- [INSTRUCTIONS TO FOLLOW]: Output all the data exactly.

(Saved data entries)
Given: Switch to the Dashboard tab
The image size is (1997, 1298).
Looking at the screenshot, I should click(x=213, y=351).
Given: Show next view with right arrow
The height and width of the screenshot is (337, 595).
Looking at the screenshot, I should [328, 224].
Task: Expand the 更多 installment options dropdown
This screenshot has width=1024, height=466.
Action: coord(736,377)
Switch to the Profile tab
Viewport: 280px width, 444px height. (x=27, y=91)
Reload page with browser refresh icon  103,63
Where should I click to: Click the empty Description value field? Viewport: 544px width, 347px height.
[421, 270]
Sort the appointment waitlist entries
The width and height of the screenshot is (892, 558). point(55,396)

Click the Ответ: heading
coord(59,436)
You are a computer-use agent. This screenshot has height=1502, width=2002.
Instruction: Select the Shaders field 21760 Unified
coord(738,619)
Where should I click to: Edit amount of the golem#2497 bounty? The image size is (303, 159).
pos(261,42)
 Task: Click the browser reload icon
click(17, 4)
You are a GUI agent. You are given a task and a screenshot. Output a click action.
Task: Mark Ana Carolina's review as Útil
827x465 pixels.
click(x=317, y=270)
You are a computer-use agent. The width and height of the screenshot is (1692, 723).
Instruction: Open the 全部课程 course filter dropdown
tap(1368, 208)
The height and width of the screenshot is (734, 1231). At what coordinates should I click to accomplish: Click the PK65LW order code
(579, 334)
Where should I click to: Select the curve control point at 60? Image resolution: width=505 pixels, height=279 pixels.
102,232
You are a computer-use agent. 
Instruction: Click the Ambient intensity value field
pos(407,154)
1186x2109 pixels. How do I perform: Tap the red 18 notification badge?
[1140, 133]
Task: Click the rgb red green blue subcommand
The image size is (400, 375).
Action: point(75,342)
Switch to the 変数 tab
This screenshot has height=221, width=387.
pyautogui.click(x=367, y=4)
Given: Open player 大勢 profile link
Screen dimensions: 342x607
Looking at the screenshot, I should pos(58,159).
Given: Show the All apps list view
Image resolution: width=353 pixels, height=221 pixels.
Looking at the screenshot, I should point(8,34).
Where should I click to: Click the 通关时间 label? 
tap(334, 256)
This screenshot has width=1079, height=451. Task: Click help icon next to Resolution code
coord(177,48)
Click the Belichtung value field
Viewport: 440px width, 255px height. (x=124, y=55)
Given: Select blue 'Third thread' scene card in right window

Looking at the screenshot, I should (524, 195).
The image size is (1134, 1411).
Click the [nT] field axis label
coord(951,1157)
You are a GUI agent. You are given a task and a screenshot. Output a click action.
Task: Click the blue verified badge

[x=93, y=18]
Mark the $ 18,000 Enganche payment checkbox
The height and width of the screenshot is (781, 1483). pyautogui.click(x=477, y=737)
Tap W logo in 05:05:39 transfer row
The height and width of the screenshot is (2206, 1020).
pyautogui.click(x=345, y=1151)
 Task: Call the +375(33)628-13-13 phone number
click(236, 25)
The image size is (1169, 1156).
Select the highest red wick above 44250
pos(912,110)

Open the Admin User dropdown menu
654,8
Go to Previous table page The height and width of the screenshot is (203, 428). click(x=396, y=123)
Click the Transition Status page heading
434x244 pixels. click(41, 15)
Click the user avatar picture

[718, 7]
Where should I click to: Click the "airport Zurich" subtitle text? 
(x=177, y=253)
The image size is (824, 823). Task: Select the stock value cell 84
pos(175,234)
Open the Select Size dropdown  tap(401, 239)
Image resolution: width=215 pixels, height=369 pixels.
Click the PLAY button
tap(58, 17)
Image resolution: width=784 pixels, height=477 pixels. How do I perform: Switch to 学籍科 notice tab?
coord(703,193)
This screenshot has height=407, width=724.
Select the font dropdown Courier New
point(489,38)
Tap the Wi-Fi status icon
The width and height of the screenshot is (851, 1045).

- [ANSWER AREA]:
Given: Switch to the Dashboard tab
The image size is (1997, 1298).
Looking at the screenshot, I should click(x=213, y=351).
Given: Show next view with right arrow
The height and width of the screenshot is (337, 595).
Looking at the screenshot, I should [328, 224].
Task: Expand the 更多 installment options dropdown
This screenshot has width=1024, height=466.
Action: coord(736,377)
Switch to the Profile tab
Viewport: 280px width, 444px height. (x=27, y=91)
Reload page with browser refresh icon  103,63
Where should I click to: Click the empty Description value field? Viewport: 544px width, 347px height.
[421, 270]
Sort the appointment waitlist entries
The width and height of the screenshot is (892, 558). point(55,396)

Click the Ответ: heading
coord(59,436)
You are a computer-use agent. This screenshot has height=1502, width=2002.
Instruction: Select the Shaders field 21760 Unified
coord(738,619)
Where should I click to: Edit amount of the golem#2497 bounty? The image size is (303, 159).
pos(261,42)
 Task: Click the browser reload icon
click(17, 4)
You are a GUI agent. You are given a task and a screenshot. Output a click action.
Task: Mark Ana Carolina's review as Útil
827x465 pixels.
click(x=317, y=270)
You are a computer-use agent. The width and height of the screenshot is (1692, 723).
Instruction: Open the 全部课程 course filter dropdown
tap(1368, 208)
The height and width of the screenshot is (734, 1231). At what coordinates should I click to accomplish: Click the PK65LW order code
(579, 334)
Where should I click to: Select the curve control point at 60? Image resolution: width=505 pixels, height=279 pixels.
102,232
You are a computer-use agent. 
Instruction: Click the Ambient intensity value field
pos(407,154)
1186x2109 pixels. How do I perform: Tap the red 18 notification badge?
[1140, 133]
Task: Click the rgb red green blue subcommand
The image size is (400, 375).
Action: point(75,342)
Switch to the 変数 tab
This screenshot has height=221, width=387.
pyautogui.click(x=367, y=4)
Given: Open player 大勢 profile link
Screen dimensions: 342x607
Looking at the screenshot, I should pos(58,159).
Given: Show the All apps list view
Image resolution: width=353 pixels, height=221 pixels.
Looking at the screenshot, I should point(8,34).
Where should I click to: Click the 通关时间 label? 
tap(334, 256)
This screenshot has width=1079, height=451. Task: Click help icon next to Resolution code
coord(177,48)
Click the Belichtung value field
Viewport: 440px width, 255px height. (x=124, y=55)
Given: Select blue 'Third thread' scene card in right window

Looking at the screenshot, I should (524, 195).
The image size is (1134, 1411).
Click the [nT] field axis label
coord(951,1157)
You are a GUI agent. You are given a task and a screenshot. Output a click action.
Task: Click the blue verified badge

[x=93, y=18]
Mark the $ 18,000 Enganche payment checkbox
The height and width of the screenshot is (781, 1483). pyautogui.click(x=477, y=737)
Tap W logo in 05:05:39 transfer row
The height and width of the screenshot is (2206, 1020).
pyautogui.click(x=345, y=1151)
 Task: Call the +375(33)628-13-13 phone number
click(236, 25)
The image size is (1169, 1156).
Select the highest red wick above 44250
pos(912,110)

Open the Admin User dropdown menu
654,8
Go to Previous table page The height and width of the screenshot is (203, 428). click(x=396, y=123)
Click the Transition Status page heading
434x244 pixels. click(41, 15)
Click the user avatar picture

[718, 7]
Where should I click to: Click the "airport Zurich" subtitle text? 
(x=177, y=253)
The image size is (824, 823). Task: Select the stock value cell 84
pos(175,234)
Open the Select Size dropdown  tap(401, 239)
Image resolution: width=215 pixels, height=369 pixels.
Click the PLAY button
tap(58, 17)
Image resolution: width=784 pixels, height=477 pixels. How do I perform: Switch to 学籍科 notice tab?
coord(703,193)
This screenshot has height=407, width=724.
Select the font dropdown Courier New
point(489,38)
Tap the Wi-Fi status icon
The width and height of the screenshot is (851, 1045).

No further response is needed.